Requirements and Installation

  • python >= 3.7
  • pytorch >= 1.10.0
  • faiss-gpu >= 1.7.3
  • sacremoses == 0.0.41
  • sacrebleu == 1.5.1
  • fastBPE == 0.1.0
  • streamlit >= 1.13.0
  • scikit-learn >= 1.0.2
  • seaborn >= 0.12.1

You can install this toolkit by

git clone [email protected]:NJUNLP/knn-box.git
cd knn-box
pip install --editable ./

Note: Installing faiss with pip is not suggested. For stability, we recommand you to install faiss with conda

CPU version only:
conda install faiss-cpu -c pytorch

GPU version:
conda install faiss-gpu -c pytorch # For CUDA

Overview

Basically, there are two steps for runing a kNN-MT model: building datastore and translating with datastore. In this toolkit, we unify different kNN-MT variants into a single framework, albeit they manipulate datastore in different ways. Specifically, the framework consists of three modules (basic class):

  • datastore: save translation knowledge in key-values pairs
  • retriever: retrieve useful translation knowledge from the datastore
  • combiner: produce final prediction based on retrieval results and NMT model

Users can easily develope different kNN-MT models by customizing three modules. This toolkit also provide example implementations of various popular kNN-MT models (listed below) and push-button scripts to run them, enabling researchers conveniently reproducing their experiment results:

Preparation: download pretrained models and dataset

You can prepare pretrained models and dataset by executing the following command:

cd knnbox-scripts
bash prepare_dataset_and_model.sh

use bash instead of sh. If you still have problem running the script, you can manually download the wmt19 de-en single model and multi-domain de-en dataset, and put them into correct directory (you can refer to the path in the script).

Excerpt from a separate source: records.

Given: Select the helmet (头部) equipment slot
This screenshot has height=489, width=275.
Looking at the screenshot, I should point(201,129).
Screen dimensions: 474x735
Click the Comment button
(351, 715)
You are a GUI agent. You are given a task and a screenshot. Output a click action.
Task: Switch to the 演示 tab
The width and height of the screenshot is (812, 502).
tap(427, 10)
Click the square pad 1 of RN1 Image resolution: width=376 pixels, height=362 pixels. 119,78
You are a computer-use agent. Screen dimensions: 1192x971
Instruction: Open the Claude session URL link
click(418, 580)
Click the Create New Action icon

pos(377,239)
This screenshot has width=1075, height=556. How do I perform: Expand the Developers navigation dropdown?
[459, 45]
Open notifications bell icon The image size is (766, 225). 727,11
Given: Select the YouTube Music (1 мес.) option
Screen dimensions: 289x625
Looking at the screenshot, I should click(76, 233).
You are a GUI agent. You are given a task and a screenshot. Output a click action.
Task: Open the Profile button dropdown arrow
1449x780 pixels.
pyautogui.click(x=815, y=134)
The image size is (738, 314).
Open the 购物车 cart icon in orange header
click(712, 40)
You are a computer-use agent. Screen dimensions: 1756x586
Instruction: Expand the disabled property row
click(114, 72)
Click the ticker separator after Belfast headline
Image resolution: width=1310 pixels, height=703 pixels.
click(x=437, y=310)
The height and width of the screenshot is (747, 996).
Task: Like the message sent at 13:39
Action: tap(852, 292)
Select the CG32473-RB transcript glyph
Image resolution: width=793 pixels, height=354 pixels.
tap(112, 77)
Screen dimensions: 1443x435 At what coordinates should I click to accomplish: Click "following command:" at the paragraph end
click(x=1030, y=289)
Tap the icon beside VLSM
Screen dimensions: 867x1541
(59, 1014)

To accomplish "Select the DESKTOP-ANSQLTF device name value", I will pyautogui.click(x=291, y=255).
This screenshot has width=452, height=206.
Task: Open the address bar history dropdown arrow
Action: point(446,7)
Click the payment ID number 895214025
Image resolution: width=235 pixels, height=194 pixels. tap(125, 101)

Run base neural machine translation model (our baseline) To translate using base neural model, execute the following command:
cd knnbox-scripts/base-nmt
bash inference.sh
Run vanilla knn-mt

To translate using knn-mt, execute the following command:

cd knnbox-scripts/vanilla-knn-mt
# step 1. build datastore
bash build_datastore.sh
# step 2. inference
bash inference.sh
Run adaptive knn-mt

To translate using adaptive knn-mt, execute the following command:

cd knnbox-scripts/adaptive-knn-mt
# step 1. build datastore
bash build_datastore.sh
# step 2. train meta-k network
bash train_metak.sh
# step 3. inference
bash inference.sh
Run kernel smoothed knn-mt

To translate using kernel smoothed knn-mt, execute the following command:

cd knnbox-scripts/kernel-smoothed-knn-mt
# step 1. build datastore
bash build_datastore.sh
# step 2. train kster network
bash train_kster.sh
# step 3. inferece
bash inference.sh
Run greedy merge knn-mt

implementation of Efficient Machine Translation Domain Adaptation (PH Martins et al., 2022)

To translate using Greedy Merge knn-mt, execute the following command:

cd knnbox-scripts/greedy-merge-knn-mt
# step 1. build datastore and prune using greedy merge method
bash build_datastore_and_prune.sh
# step 2. inferece (You can decide whether to use cache by --enable-cache)
bash inference.sh

design

Visualization

With kNN-box, you can even visualize the whole translation process of your kNN-MT model. You can launch the visualization service by running the following commands. Have fun with it!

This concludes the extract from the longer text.